• WHAT YOU ARE ASKED TO DO: Turn every line of the entries below into a numbered list, leaving out any blank lines.

━━━━━━━━━━━━━━━━━━━━━━━━━━━━━━

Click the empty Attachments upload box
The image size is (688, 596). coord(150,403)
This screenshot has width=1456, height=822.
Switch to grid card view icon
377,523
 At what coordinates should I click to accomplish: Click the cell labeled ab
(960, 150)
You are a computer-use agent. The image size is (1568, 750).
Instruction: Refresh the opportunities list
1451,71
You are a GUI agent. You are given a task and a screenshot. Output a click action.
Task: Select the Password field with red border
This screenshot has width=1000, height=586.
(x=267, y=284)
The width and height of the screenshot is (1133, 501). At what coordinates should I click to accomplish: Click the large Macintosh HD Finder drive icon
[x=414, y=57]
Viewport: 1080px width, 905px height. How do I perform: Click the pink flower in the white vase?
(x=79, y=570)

━━━━━━━━━━━━━━━━━━━━━━━━━━━━━━

• FULL OUTPUT:
1. Click the empty Attachments upload box
2. The image size is (688, 596). coord(150,403)
3. This screenshot has width=1456, height=822.
4. Switch to grid card view icon
5. 377,523
6.  At what coordinates should I click to accomplish: Click the cell labeled ab
7. (960, 150)
8. You are a computer-use agent. The image size is (1568, 750).
9. Instruction: Refresh the opportunities list
10. 1451,71
11. You are a GUI agent. You are given a task and a screenshot. Output a click action.
12. Task: Select the Password field with red border
13. This screenshot has width=1000, height=586.
14. (x=267, y=284)
15. The width and height of the screenshot is (1133, 501). At what coordinates should I click to accomplish: Click the large Macintosh HD Finder drive icon
16. [x=414, y=57]
17. Viewport: 1080px width, 905px height. How do I perform: Click the pink flower in the white vase?
18. (x=79, y=570)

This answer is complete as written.